### Saved data entries
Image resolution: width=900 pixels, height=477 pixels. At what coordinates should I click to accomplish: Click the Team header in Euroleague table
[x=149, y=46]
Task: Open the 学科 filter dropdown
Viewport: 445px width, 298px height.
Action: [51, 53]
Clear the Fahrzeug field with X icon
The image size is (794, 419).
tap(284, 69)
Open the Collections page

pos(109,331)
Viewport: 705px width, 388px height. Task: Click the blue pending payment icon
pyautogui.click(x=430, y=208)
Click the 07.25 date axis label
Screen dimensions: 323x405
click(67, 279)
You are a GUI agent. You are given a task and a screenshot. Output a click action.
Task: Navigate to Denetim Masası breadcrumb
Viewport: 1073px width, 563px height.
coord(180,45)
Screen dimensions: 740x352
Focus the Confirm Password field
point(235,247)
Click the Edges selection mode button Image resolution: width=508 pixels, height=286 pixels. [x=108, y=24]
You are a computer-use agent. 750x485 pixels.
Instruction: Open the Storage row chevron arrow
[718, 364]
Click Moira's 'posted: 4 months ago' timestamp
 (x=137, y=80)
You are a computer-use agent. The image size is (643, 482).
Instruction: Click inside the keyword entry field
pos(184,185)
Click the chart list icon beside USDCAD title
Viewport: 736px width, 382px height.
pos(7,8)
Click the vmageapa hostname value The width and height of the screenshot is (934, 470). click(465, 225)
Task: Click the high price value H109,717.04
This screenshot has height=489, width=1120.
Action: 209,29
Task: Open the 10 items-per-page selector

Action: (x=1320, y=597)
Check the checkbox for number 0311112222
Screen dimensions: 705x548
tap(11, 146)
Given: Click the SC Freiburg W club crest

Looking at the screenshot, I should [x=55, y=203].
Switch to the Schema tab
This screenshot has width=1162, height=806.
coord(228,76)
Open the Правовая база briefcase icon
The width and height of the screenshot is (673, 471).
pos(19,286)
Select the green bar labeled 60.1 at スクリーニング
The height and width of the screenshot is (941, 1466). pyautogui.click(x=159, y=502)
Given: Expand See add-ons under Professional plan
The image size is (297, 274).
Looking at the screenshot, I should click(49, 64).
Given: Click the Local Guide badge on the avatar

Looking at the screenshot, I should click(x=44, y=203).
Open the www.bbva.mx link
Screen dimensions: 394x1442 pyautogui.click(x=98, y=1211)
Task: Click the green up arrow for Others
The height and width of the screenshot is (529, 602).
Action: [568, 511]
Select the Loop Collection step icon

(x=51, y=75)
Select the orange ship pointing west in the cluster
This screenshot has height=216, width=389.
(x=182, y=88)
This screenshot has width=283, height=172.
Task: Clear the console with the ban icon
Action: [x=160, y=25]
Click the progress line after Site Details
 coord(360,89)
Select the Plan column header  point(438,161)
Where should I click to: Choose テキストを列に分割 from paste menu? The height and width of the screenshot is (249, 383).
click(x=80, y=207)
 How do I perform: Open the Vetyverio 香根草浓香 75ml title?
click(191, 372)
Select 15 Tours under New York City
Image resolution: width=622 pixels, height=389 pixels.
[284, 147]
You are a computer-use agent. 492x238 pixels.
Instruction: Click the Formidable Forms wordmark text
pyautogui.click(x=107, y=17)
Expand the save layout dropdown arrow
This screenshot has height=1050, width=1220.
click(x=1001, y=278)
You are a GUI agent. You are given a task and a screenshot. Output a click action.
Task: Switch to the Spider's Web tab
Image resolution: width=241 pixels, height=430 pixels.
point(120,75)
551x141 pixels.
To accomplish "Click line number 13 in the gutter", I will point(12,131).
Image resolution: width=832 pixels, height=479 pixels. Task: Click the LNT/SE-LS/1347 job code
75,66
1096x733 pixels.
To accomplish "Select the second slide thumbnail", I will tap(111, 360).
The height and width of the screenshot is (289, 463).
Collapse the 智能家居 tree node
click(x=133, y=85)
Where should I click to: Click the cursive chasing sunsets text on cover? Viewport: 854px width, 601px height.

### Description of the task
Print each entry exactly as it appears above.

### Exercise answer
Image resolution: width=900 pixels, height=477 pixels. At what coordinates should I click to accomplish: Click the Team header in Euroleague table
[x=149, y=46]
Task: Open the 学科 filter dropdown
Viewport: 445px width, 298px height.
Action: [51, 53]
Clear the Fahrzeug field with X icon
The image size is (794, 419).
tap(284, 69)
Open the Collections page

pos(109,331)
Viewport: 705px width, 388px height. Task: Click the blue pending payment icon
pyautogui.click(x=430, y=208)
Click the 07.25 date axis label
Screen dimensions: 323x405
click(67, 279)
You are a GUI agent. You are given a task and a screenshot. Output a click action.
Task: Navigate to Denetim Masası breadcrumb
Viewport: 1073px width, 563px height.
coord(180,45)
Screen dimensions: 740x352
Focus the Confirm Password field
point(235,247)
Click the Edges selection mode button Image resolution: width=508 pixels, height=286 pixels. [x=108, y=24]
You are a computer-use agent. 750x485 pixels.
Instruction: Open the Storage row chevron arrow
[718, 364]
Click Moira's 'posted: 4 months ago' timestamp
 (x=137, y=80)
You are a computer-use agent. The image size is (643, 482).
Instruction: Click inside the keyword entry field
pos(184,185)
Click the chart list icon beside USDCAD title
Viewport: 736px width, 382px height.
pos(7,8)
Click the vmageapa hostname value The width and height of the screenshot is (934, 470). click(465, 225)
Task: Click the high price value H109,717.04
This screenshot has height=489, width=1120.
Action: 209,29
Task: Open the 10 items-per-page selector

Action: (x=1320, y=597)
Check the checkbox for number 0311112222
Screen dimensions: 705x548
tap(11, 146)
Given: Click the SC Freiburg W club crest

Looking at the screenshot, I should [x=55, y=203].
Switch to the Schema tab
This screenshot has width=1162, height=806.
coord(228,76)
Open the Правовая база briefcase icon
The width and height of the screenshot is (673, 471).
pos(19,286)
Select the green bar labeled 60.1 at スクリーニング
The height and width of the screenshot is (941, 1466). pyautogui.click(x=159, y=502)
Given: Expand See add-ons under Professional plan
The image size is (297, 274).
Looking at the screenshot, I should click(49, 64).
Given: Click the Local Guide badge on the avatar

Looking at the screenshot, I should click(x=44, y=203).
Open the www.bbva.mx link
Screen dimensions: 394x1442 pyautogui.click(x=98, y=1211)
Task: Click the green up arrow for Others
The height and width of the screenshot is (529, 602).
Action: [568, 511]
Select the Loop Collection step icon

(x=51, y=75)
Select the orange ship pointing west in the cluster
This screenshot has height=216, width=389.
(x=182, y=88)
This screenshot has width=283, height=172.
Task: Clear the console with the ban icon
Action: [x=160, y=25]
Click the progress line after Site Details
 coord(360,89)
Select the Plan column header  point(438,161)
Where should I click to: Choose テキストを列に分割 from paste menu? The height and width of the screenshot is (249, 383).
click(x=80, y=207)
 How do I perform: Open the Vetyverio 香根草浓香 75ml title?
click(191, 372)
Select 15 Tours under New York City
Image resolution: width=622 pixels, height=389 pixels.
[284, 147]
You are a computer-use agent. 492x238 pixels.
Instruction: Click the Formidable Forms wordmark text
pyautogui.click(x=107, y=17)
Expand the save layout dropdown arrow
This screenshot has height=1050, width=1220.
click(x=1001, y=278)
You are a GUI agent. You are given a task and a screenshot. Output a click action.
Task: Switch to the Spider's Web tab
Image resolution: width=241 pixels, height=430 pixels.
point(120,75)
551x141 pixels.
To accomplish "Click line number 13 in the gutter", I will point(12,131).
Image resolution: width=832 pixels, height=479 pixels. Task: Click the LNT/SE-LS/1347 job code
75,66
1096x733 pixels.
To accomplish "Select the second slide thumbnail", I will tap(111, 360).
The height and width of the screenshot is (289, 463).
Collapse the 智能家居 tree node
click(x=133, y=85)
Where should I click to: Click the cursive chasing sunsets text on cover? Viewport: 854px width, 601px height.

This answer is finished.